Repeat the lines below exactly as written, please, from the line with "The image size is (677, 384)." to the line with "Select the Goldman", both lines included, and no others.

========================

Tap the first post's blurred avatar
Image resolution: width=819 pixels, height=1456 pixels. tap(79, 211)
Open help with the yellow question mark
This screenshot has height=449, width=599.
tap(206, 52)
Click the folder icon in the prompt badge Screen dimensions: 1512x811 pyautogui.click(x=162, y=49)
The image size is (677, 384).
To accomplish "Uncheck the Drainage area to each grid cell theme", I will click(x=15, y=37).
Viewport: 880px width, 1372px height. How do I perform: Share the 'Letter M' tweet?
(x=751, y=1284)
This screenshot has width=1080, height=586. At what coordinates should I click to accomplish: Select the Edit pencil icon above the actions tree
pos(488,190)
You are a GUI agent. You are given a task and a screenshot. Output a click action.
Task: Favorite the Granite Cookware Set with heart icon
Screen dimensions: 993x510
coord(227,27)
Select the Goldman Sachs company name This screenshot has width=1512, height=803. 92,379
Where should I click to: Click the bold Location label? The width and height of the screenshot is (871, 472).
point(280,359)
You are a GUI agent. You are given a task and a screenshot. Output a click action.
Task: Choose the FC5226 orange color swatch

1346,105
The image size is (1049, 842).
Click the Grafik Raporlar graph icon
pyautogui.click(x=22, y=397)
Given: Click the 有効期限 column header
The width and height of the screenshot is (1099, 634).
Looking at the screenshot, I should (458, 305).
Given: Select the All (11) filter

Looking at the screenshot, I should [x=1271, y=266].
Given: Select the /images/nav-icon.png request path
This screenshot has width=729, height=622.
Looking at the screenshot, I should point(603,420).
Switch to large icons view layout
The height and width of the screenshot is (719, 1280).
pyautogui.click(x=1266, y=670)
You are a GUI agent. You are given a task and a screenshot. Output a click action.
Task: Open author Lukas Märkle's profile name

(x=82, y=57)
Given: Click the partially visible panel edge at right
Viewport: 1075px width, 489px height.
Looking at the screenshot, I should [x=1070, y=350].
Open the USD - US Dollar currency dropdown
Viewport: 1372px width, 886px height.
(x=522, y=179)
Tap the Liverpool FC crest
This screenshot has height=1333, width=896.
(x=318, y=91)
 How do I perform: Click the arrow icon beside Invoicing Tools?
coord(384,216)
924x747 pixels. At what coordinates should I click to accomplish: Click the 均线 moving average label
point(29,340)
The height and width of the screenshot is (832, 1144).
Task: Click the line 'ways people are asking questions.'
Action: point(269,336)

========================

(Finished exercise):
The image size is (677, 384).
To accomplish "Uncheck the Drainage area to each grid cell theme", I will click(x=15, y=37).
Viewport: 880px width, 1372px height. How do I perform: Share the 'Letter M' tweet?
(x=751, y=1284)
This screenshot has width=1080, height=586. At what coordinates should I click to accomplish: Select the Edit pencil icon above the actions tree
pos(488,190)
You are a GUI agent. You are given a task and a screenshot. Output a click action.
Task: Favorite the Granite Cookware Set with heart icon
Screen dimensions: 993x510
coord(227,27)
Select the Goldman Sachs company name This screenshot has width=1512, height=803. 92,379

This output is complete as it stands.